The So-Called Rules of Writing

Every so often, a writer steps out of the woodwork and proclaims to have it all figured out. This pretentious individual then declares themselves to be a master of the English language, and posts an article on the Internet outlining the rules of writing according to them. I have read many variations of these rules, but they all share one common trait: The author is never well-known.

So, am I saying that an author must be famous to have valid advice? Not at all. But, let me phrase it another way: Would you follow the rules of parenting from a person that once babysat?

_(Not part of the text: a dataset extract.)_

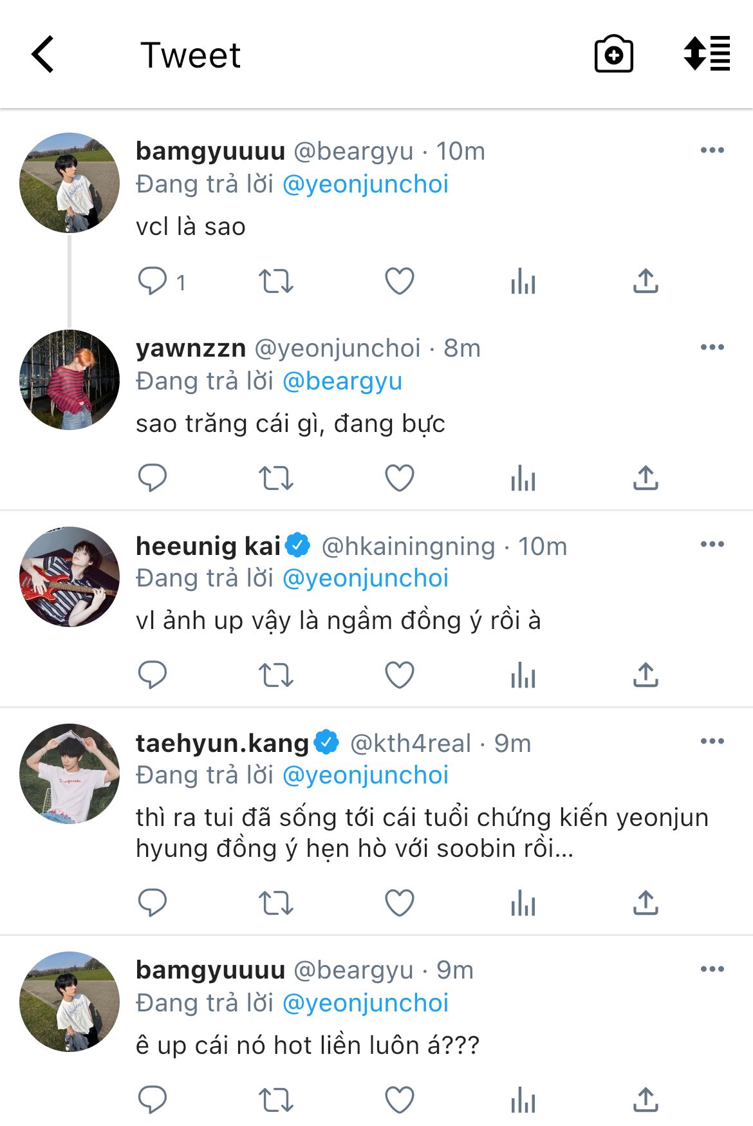Reply to bamgyuuuu's 'vcl là sao' tweet
The height and width of the screenshot is (1126, 753).
153,281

My point is this: I object to the notion that anyone has the authority to establish the rules of writing. I do believe that an experienced writer can offer advice and share guidelines to help you color within the lines, but there isn’t an exact formula to follow. Or at least there shouldn’t be. The best part of being a writer is developing your style and making your signature recognizable to the reader. What fun would reading be if all of our books sounded exactly the same? The covers would all look different, but on the inside, just pages of passed down textbook without any personality or flair.

In saying all of this, let me make it clear that I do understand the difference between good and bad writing. Not everyone can flow sentences together in a seamless fashion, but I don’t begrudge anyone for trying. Beauty is in the eye of the beholder, is it not? I’ve seen books get rave reviews that I thought were terrible, and I’ve read critically panned books that I thought were great. The experience depends entirely on the reader.

Writers and editors alike all regurgitate the same rhetoric that gets passed around as the gold standard. As a writer, do I follow the “rules?” I suppose I do for the most part, but I also know when it’s okay to stray from them. Let’s examine some of the most popular rules:

Use Strong Verbs to Replace Adverbs – I agree that most adverbs can be eliminated without changing the meaning of the sentence, but I say if an adverb feels right, go ahead and use it. Who cares? Would you really deny use of an adverb because one out of every ten readers is going to complain about it? Don’t overdo it, but sure, an adverb doesn’t have to be a plague. Some adverbs aren’t as easily replaceable and fit the sentence. Do I use adverbs? Yes, but I try to use them sparingly (get it?).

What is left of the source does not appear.